El proyecto “Bordado ritual otomí. Corporación de Inditos e Inditas de Nuestra Señora del Pueblito” ha permitido recuperar técnicas tradicionales, fortalecer la identidad local y revalorizar el trabajo artesanal como patrimonio cultural vivo.
De acuerdo con el promotor cultural David Cabrera García, esta iniciativa fomenta el sentido de pertenencia y la transmisión de saberes entre generaciones, al integrar en los talleres desde personas adultas mayores hasta niñas y niños.
Uno de los principales logros del proyecto ha sido reactivar el bordado en punto de cruz, una práctica que algunas mujeres habían abandonado por falta de reconocimiento económico. Hoy, la comunidad ha retomado esta actividad como símbolo de identidad y orgullo colectivo.
Las prendas tradicionales —como enaguas, blusas y delantales— están elaboradas con cuadrillé y bordadas con motivos cargados de simbolismo, vinculados a la cosmovisión otomí y a elementos de la vida cotidiana.
El rescate cultural también está ligado a la devoción por la Virgen del Pueblito, cuya tradición se remonta al siglo XVII en Querétaro y que fue adoptada en 2020 por habitantes de San José de la Montaña. Este hecho detonó un proceso de reconocimiento de las raíces otomíes y purépechas en la región.

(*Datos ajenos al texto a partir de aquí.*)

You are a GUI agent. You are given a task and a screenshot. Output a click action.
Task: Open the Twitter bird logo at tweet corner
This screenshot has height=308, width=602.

Las danzas, rituales y vestimentas forman parte de celebraciones religiosas que articulan la vida comunitaria, como la fiesta de la Asunción de la Virgen María, programada para agosto de 2026.
El proyecto contempla la elaboración de 48 trajes rituales que serán utilizados en ceremonias y posteriormente exhibidos. Cada pieza incorpora elementos simbólicos como flores, cultivos locales y colores representativos de la tradición.
Además, la Corporación ha implementado un registro detallado de los diseños, materiales y técnicas en un libro de actas, con el objetivo de preservar este conocimiento para futuras generaciones.
Para Cabrera García, estas acciones no solo fortalecen el patrimonio cultural, sino que también contribuyen a la reconstrucción del tejido social en un contexto marcado por la violencia en algunas zonas del estado.
Finalmente, la comunidad busca posicionar a San José de la Montaña como una capital regional del bordado en punto de cruz, consolidando su relevancia cultural en Guanajuato.